The white-beaked dolphin was the most frequently observed species of marine mammals in 2020 during the ecosystem survey. The abundance of minke whales and humpback whales in the BS are increasing, and they generally overlap with capelin distribution.
Human pressure: Concentrations of most contaminants in fish and crustaceans in the Barents Sea are relatively low in comparison to other sea areas and the levels are either stable or decreasing.
The contaminant load in polar bears from Svalbard is dominated by fat-soluble organic pollutants, their degradation products (metabolites) and perfluorinated compounds, while levels of new commercial chemicals are low. Levels of radioactive pollution in the Barents Sea are low and generally decreasing.
The levels in fish and seafood is far below the maximum permitted level for radioactive cesium in food.
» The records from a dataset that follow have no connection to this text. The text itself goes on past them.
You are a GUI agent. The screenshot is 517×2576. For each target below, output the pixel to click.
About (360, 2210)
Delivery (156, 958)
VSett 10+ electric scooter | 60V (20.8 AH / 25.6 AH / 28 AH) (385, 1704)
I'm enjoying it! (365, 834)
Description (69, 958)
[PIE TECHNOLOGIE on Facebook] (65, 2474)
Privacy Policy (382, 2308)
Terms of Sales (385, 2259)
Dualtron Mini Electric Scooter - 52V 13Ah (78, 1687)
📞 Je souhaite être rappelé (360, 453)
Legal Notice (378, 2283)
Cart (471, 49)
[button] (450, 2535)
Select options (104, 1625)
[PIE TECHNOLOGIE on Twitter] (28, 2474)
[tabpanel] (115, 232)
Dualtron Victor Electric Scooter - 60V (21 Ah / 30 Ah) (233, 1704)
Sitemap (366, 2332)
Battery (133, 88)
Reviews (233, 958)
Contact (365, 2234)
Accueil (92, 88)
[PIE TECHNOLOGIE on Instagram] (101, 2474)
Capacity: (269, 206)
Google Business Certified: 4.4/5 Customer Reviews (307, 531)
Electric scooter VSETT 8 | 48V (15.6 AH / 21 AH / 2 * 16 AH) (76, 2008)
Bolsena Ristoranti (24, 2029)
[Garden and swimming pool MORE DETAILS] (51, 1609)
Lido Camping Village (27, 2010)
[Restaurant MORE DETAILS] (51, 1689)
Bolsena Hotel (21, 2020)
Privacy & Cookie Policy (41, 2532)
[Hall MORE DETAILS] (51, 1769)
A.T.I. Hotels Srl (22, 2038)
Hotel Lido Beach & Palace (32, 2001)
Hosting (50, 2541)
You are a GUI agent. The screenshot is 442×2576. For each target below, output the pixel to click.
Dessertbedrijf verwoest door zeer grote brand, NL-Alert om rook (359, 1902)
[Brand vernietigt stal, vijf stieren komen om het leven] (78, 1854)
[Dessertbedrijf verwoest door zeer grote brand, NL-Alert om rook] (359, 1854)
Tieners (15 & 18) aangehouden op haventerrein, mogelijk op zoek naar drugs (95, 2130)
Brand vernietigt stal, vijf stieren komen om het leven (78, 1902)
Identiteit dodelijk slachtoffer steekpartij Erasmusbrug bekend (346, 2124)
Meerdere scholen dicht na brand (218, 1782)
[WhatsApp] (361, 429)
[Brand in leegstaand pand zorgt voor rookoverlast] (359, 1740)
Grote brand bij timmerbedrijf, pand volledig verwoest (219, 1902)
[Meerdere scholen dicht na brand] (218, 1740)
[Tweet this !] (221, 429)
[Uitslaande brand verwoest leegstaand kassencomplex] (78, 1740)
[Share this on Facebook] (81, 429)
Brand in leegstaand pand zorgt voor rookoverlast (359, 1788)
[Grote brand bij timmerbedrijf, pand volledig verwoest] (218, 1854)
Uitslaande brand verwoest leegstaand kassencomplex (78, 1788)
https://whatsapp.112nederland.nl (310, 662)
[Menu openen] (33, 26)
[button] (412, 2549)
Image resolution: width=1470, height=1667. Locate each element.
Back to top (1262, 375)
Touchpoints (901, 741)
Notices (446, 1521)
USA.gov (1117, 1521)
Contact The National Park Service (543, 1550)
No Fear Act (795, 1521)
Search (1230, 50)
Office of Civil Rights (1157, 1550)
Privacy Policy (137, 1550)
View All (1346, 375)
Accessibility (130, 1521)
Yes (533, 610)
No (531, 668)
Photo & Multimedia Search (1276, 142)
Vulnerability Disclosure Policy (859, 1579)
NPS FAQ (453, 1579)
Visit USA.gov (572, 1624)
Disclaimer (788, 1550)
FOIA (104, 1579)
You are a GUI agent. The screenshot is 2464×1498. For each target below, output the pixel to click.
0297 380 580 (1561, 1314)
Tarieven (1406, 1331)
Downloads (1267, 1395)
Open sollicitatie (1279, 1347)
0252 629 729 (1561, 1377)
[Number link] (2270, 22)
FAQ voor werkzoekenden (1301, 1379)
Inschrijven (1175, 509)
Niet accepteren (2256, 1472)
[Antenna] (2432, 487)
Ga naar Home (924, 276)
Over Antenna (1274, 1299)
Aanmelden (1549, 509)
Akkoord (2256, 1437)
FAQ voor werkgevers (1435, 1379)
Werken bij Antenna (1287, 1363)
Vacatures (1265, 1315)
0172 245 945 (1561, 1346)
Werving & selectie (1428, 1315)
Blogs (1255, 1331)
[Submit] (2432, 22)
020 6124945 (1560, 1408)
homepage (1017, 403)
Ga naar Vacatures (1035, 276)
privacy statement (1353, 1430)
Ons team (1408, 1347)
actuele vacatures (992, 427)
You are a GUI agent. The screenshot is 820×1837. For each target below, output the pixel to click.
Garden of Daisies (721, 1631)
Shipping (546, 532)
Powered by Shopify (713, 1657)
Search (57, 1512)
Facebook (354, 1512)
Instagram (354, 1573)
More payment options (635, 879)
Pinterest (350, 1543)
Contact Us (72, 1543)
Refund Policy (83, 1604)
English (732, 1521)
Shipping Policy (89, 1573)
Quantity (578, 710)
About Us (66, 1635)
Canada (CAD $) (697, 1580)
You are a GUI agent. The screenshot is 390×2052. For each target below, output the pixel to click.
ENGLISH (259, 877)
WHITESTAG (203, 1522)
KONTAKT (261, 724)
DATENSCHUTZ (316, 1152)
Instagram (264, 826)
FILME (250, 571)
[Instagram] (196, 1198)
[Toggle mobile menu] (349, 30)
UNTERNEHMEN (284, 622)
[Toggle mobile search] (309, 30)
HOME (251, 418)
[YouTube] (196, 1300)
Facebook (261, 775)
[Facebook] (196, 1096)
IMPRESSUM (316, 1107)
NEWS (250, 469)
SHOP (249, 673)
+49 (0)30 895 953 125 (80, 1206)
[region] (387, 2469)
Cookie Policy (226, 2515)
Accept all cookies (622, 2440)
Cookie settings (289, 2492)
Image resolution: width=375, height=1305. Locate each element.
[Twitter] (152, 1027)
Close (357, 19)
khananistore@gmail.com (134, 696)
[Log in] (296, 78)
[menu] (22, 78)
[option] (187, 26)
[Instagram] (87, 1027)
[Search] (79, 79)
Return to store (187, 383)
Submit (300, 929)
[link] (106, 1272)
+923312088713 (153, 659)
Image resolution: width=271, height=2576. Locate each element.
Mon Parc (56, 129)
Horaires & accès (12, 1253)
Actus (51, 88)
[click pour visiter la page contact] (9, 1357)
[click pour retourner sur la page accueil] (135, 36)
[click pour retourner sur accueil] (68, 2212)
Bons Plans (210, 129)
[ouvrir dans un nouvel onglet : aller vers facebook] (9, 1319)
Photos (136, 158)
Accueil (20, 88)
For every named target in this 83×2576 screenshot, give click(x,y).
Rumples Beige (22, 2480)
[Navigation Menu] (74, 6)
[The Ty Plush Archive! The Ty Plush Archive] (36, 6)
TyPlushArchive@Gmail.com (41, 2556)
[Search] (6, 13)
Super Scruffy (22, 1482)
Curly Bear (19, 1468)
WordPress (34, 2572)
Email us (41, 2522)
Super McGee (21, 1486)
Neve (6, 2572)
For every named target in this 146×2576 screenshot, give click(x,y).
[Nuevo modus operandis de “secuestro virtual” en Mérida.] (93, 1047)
Amount of plastics and other litter in 2020 was close to what has been found earlier.
Expected changes: According to the expert evaluation based on the analysis of the internal structure of the long-term variations in hydrometeorological parameters, over the next two years (2021–2022), temperatures are expected to decline slightly but will remain relatively high.
Due to high temperatures and low sea-ice extent in recent years, the ice coverage of the Barents Sea is expected to remain below normal. The proportion of first-year ice and young ice will continue to increase and species that are associated with sea ice for most of their life cycle are at risk of extinction or being greatly reduced. Earlier ice melting, later freeze-up and a more transparent ice cover will further reduce the relative contribution of ice algae to total primary production. Krill biomass will most likely continue to increase due to larger contribution from M. norvegica.
The planktivores fish stocks such as capelin and polar cod will most likely increase in 2021 due to strong 2019-2020-year classes. The abundance of herring is expected to decrease from 2020 to 2021 as the relatively strong year class has now left the Barents Sea. The haddock stock is expected to decrease. For cod and Greenland halibut, a slight decrease in total abundance.